Sin embargo los hechos de las últimas semanas han resucitado de nuevo el miedo en la formación ecosocialista al fantasma de la crisis que de tanto en cuanto aparece en ICV-EUIA desde que a Joan Saura le tocó hacerse cargo de la conselleria de Governació y por lo tanto, del mando de las fuerzas de orden público de Catalunya: los Mossos d’Esquadra. De nuevo el líder de los ecosocialistas aparece emparedado entre los que le acusan de impasividad frente a los colectivos radicales y marginales y aquellos que en el interior de ICV-EUIA le reprochan una actitud represiva hacia colectivos amigos como son aquellos que han protagonizado el ultraje a la Corona. Menos mal que estos incidentes no van a ir a más porque de lo contrario más que la monarquia la víctima sería el propio Saura que moriría políticamente, fruto de las contradicciones internas y la falta de seriedad de su formación que es completamente incapaz de convertirse en un partido serio y competente preparado para asumir responsabilidades de gobierno.

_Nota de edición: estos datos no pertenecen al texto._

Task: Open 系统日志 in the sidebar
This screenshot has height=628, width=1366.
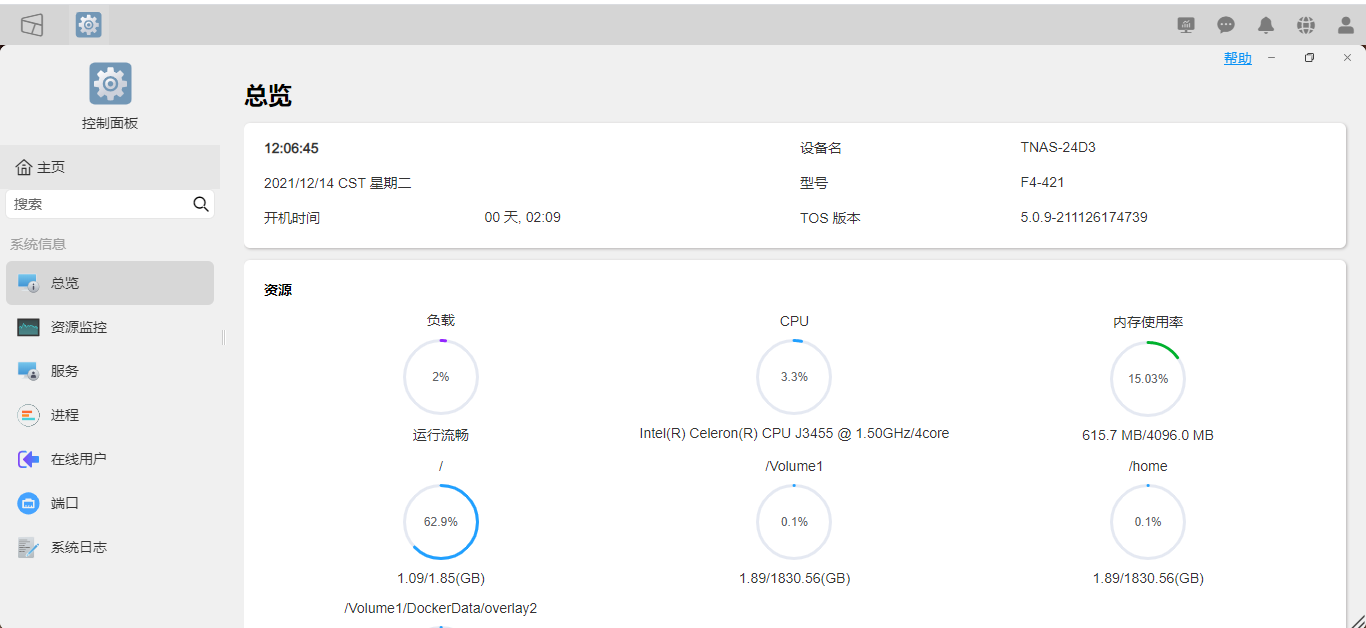Action: tap(110, 547)
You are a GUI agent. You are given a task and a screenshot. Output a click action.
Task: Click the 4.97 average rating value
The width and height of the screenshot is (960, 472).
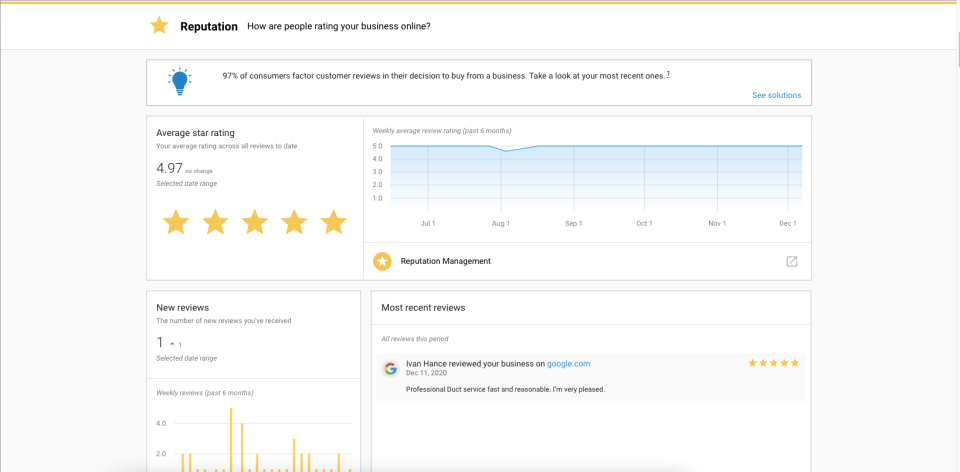click(x=169, y=168)
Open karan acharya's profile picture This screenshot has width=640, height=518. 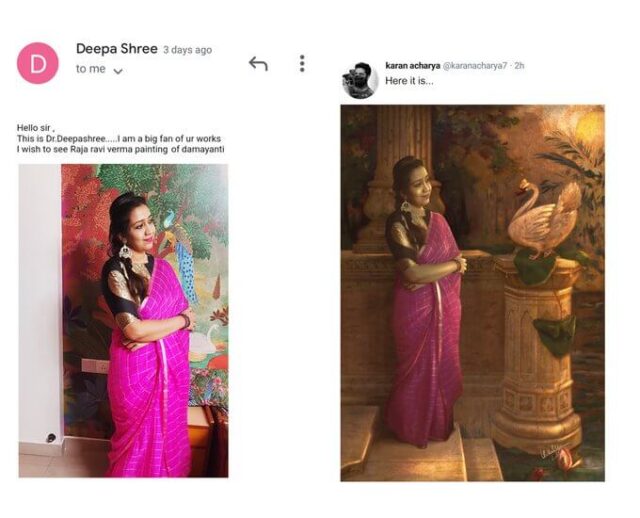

Finalmente cabe remarcar la vergonzosa falta de reacción oficial ante los hechos por parte de la clase política catalana que una vez más ha demostrado su absoluta incapacidad para sacar a Catalunya de la grave crisis en la que se halla immersa y que con episodios como este se acerca cada vez más hacia el absimo. No ha habido ni una sola reacción de carácter firme y grave capaz de poner fin a los incidentes que acabarán al cabo de aproximadamente dos semanas, no por la reacción de los políticos sino por la marginalidad de los colectivos mencionados. Sin embargo hay una excepción: la protagonizada por Ciutadans que han sido los únicos a alzar la voz contra la gravedad del ultraje a la Corona acontecido en los últimos días, convocando una manifestación para que pueda oirse la voz de aquellos que en Catalunya nos hallamos al lado de la monarquia constitucional, apoyándola firmemente. Desafío a aquellos que estos últimos días han callado para que el próximo 6 de Octubre en Barcelona vean quién reacaba más apoyos: los catalanes que apoyamos a nuestra monarquía constitucional o bien los desarrapados que queman fotos de don Juan Carlos. Mientras tanto Albert Rivera le ha dado un evidente tortazo al Partido Popular y a su líder catalán don Daniel Sirera porque no tiene ningún complejo en sacarnos a la calle y unirnos detrás suyo a los catalanes nacionalistas y no nacionalistas que queremos a la Corona, mientras Sirera no es capaz de defender con eficacia sus postulados, prueba de la permanente crisis e inutilidad de los populares catalanes que no sirven para nada. No cabe duda de que con esta manifestación don Albert Rivera se apuntará un tanto muy importante.
De todas formas para acabar le doy un perqueño tironcito de orejas a don Juan Carlos porque de la proximidad nace el aprecio y no está nada bien pasarse veintiocho años sin visitar Girona mientras visita dos veces al año el también precioso archipiélago balear.